In the political systems, as they exist, we have no legal opportunity to effectively influencing the conduct of wars waged in our name. To realize this and to act accordingly is the only effective way of responding to what the photograph shows. Yet the double violence of the photographed moment actually works against this realization.
– John Berger
Don McCullin and his works have received quite a lot of criticism as well. English art critic John Berger had pointedly asked, “What effects do such (photographs of agony) have?.” In recent years, the world of Photo-Journalism has received a lot of criticism, especially about the ethics of representation.

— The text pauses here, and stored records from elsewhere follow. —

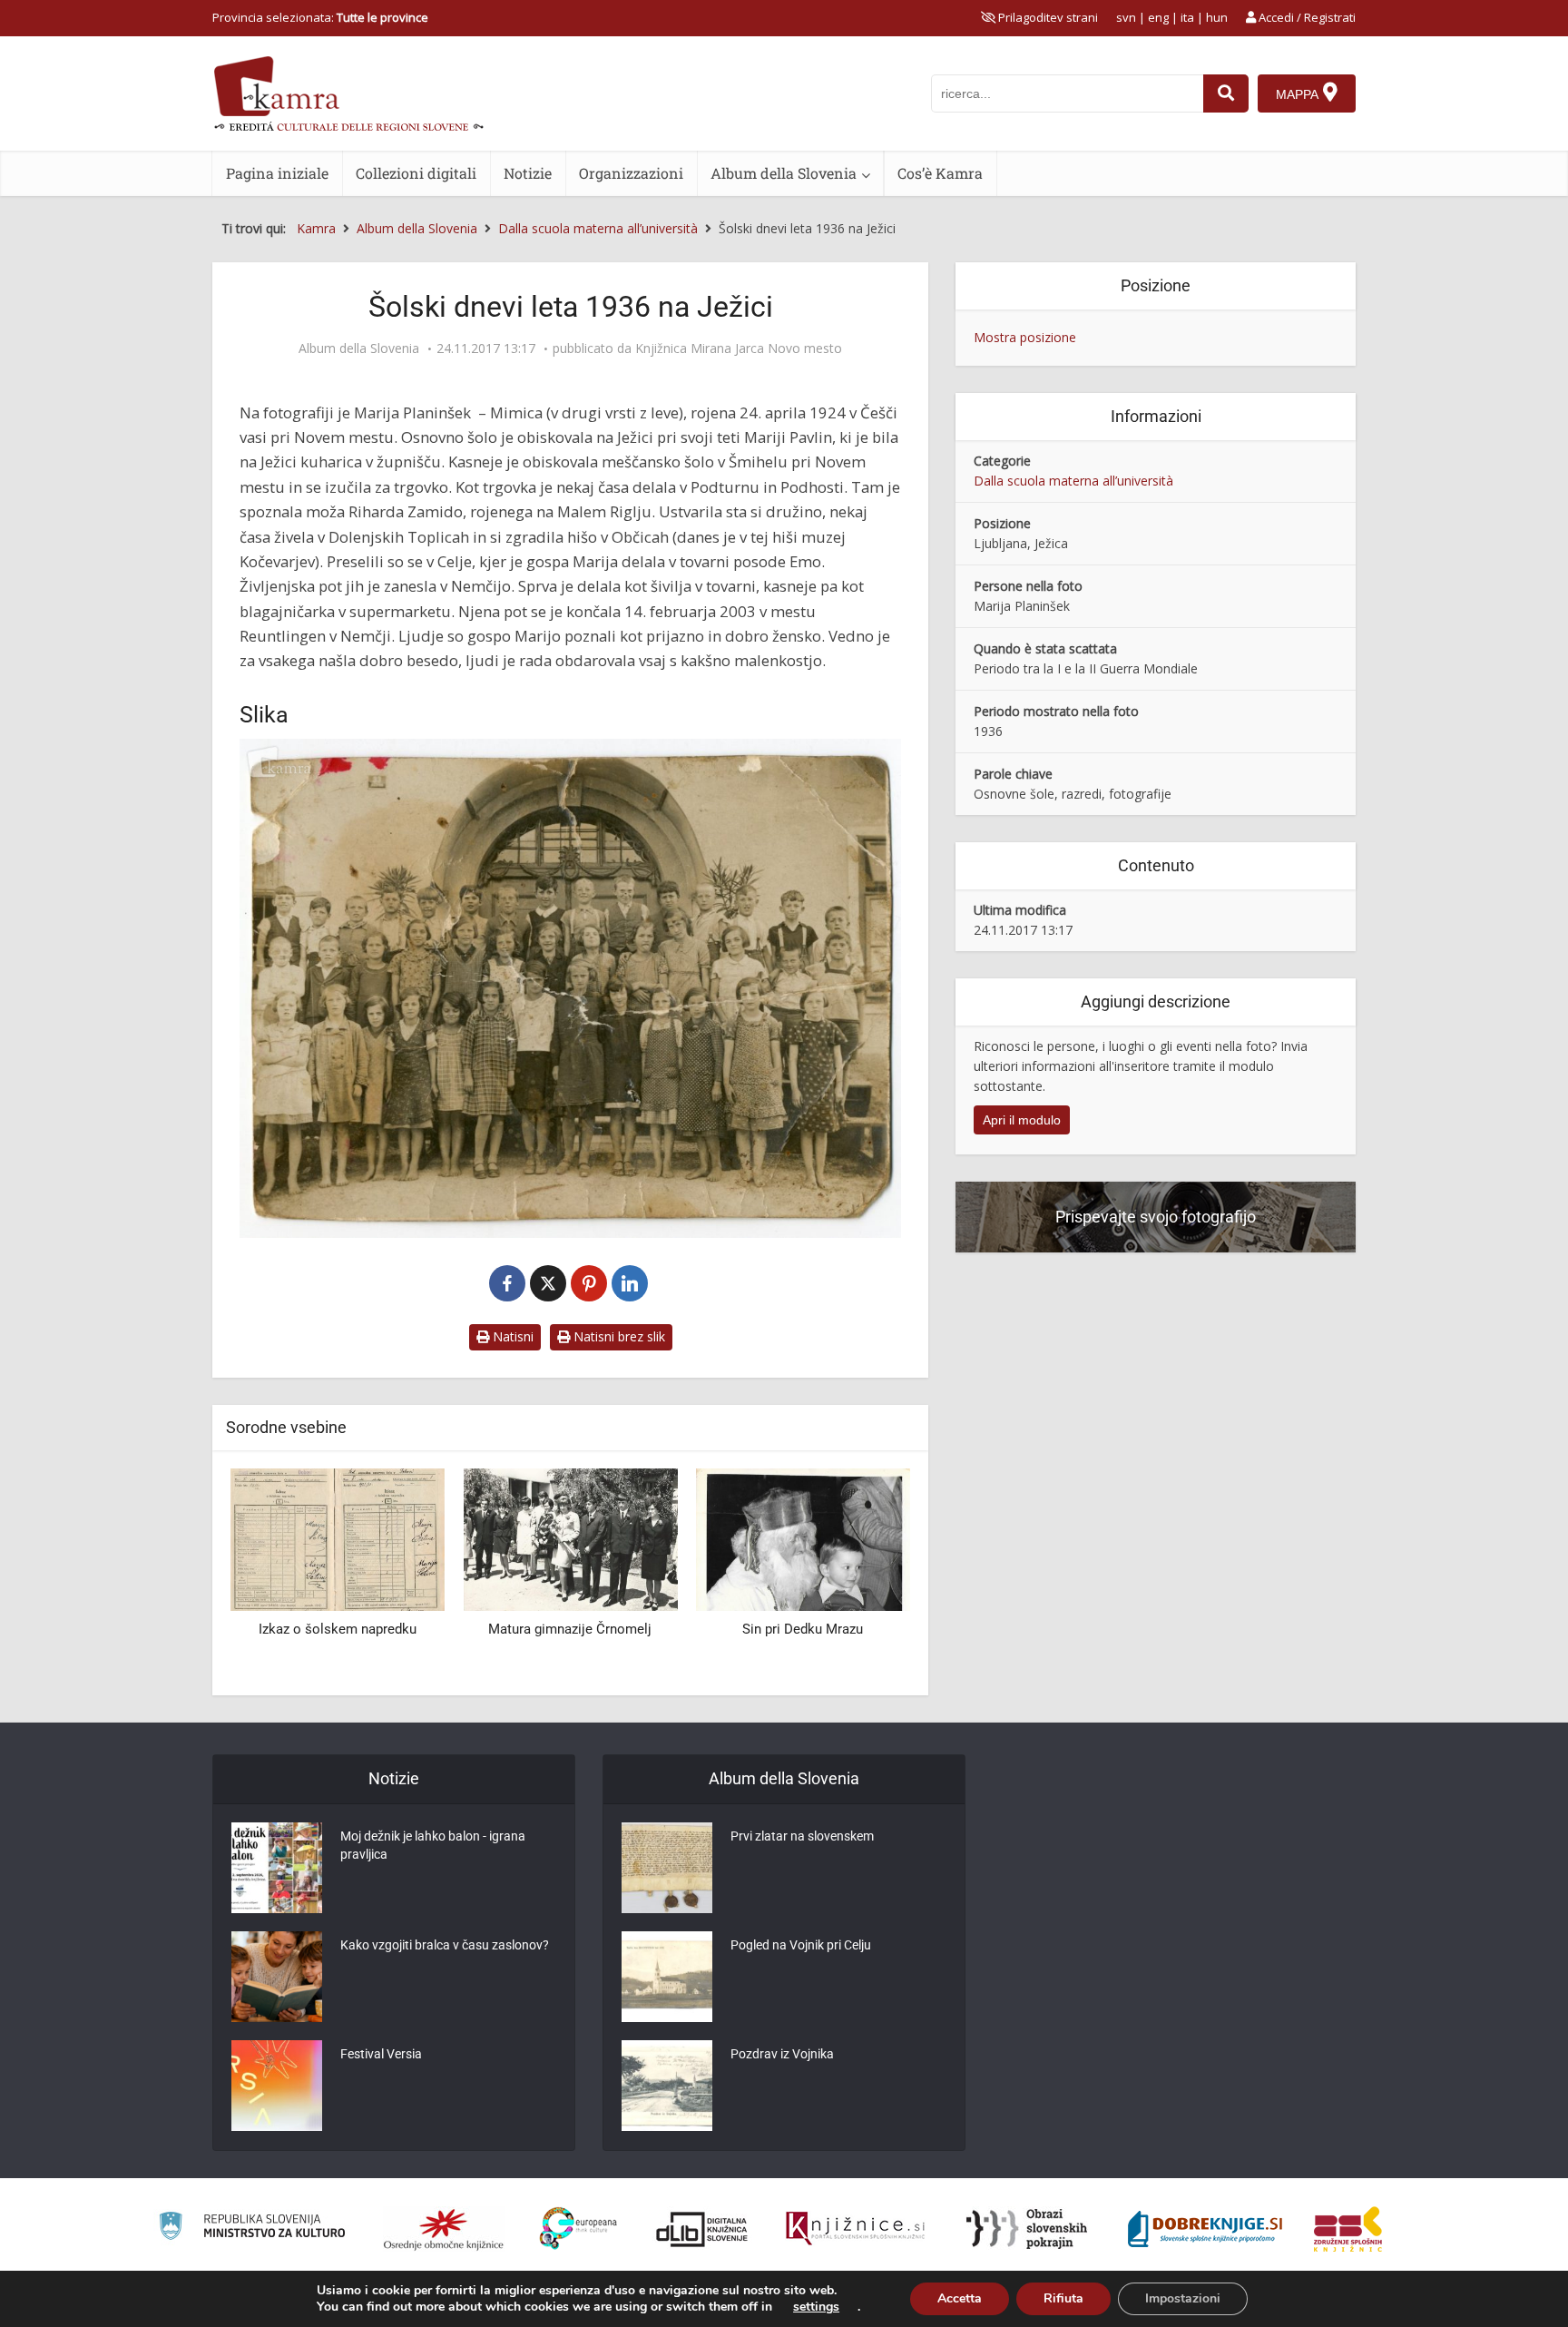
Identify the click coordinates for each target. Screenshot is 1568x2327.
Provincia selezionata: (320, 17)
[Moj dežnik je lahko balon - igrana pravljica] (276, 1867)
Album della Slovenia (783, 172)
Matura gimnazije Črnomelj (401, 1629)
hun (1217, 17)
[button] (864, 1575)
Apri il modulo (1022, 1120)
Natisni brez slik (617, 1336)
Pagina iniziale (277, 172)
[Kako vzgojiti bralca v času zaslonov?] (276, 1976)
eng (1158, 17)
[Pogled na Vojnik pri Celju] (667, 1976)
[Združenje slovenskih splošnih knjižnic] (855, 2229)
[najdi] (1226, 93)
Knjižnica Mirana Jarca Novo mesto (738, 348)
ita (1187, 17)
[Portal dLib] (702, 2229)
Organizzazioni (631, 172)
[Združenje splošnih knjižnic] (1348, 2229)
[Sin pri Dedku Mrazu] (633, 1537)
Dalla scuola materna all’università (1073, 480)
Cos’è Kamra (940, 172)
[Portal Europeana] (578, 2228)
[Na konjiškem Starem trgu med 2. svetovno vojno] (866, 1537)
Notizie (528, 172)
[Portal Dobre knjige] (1205, 2229)
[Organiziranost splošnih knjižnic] (444, 2229)
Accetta (959, 2298)
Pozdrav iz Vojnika (782, 2054)
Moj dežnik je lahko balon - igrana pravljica (432, 1845)
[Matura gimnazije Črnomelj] (401, 1537)
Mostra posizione (1025, 337)
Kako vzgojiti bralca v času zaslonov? (444, 1945)
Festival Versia (381, 2054)
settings (816, 2307)
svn (1126, 17)
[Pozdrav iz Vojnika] (667, 2085)
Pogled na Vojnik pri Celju (800, 1945)
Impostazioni (1182, 2298)
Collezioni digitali (416, 172)
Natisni (511, 1336)
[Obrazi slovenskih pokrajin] (1026, 2229)
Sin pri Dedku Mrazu (633, 1629)
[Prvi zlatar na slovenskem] (667, 1867)
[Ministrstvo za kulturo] (251, 2228)
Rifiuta (1063, 2298)
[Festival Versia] (276, 2085)
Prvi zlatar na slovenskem (802, 1836)
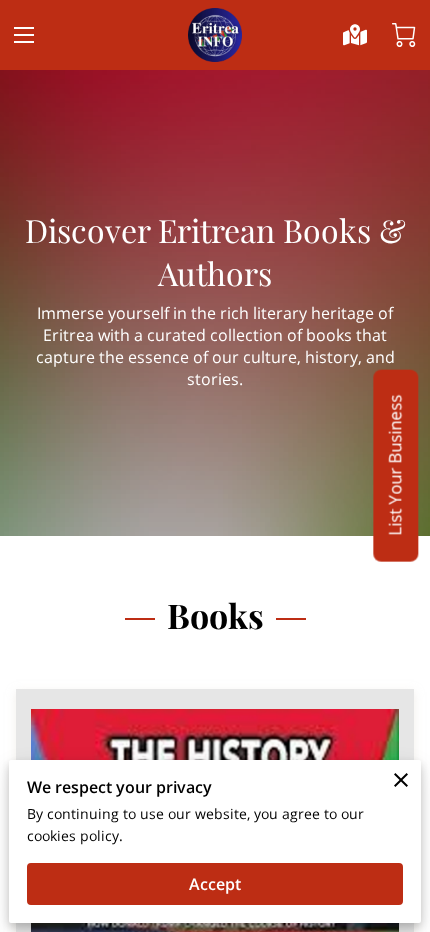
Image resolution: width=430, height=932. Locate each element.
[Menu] (24, 35)
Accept (215, 884)
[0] (404, 35)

There are a certain demand and fame that comes with haunting images of war and poverty. It is as if, the more violent and sensational an image is, the more it is viewed and circulated – and even though it has raised awareness about what’s happening around the world – photographs of war have made only a little difference. The photographers themselves are not devoid of such concerns. Once Don McCullin commented, “Looking back, it served no purpose, my life. I doubt whether I have made any difference. It is as if I am preaching to the converted.”
Commerce apart, hopefully, Angeline Jolie’s biopic about Don McCullin, his life, contributions, challenges, and dilemmas provokes some dialogues, not only about the horrors of war, but also the ethics of war photography. The release date of the film is yet to be announced.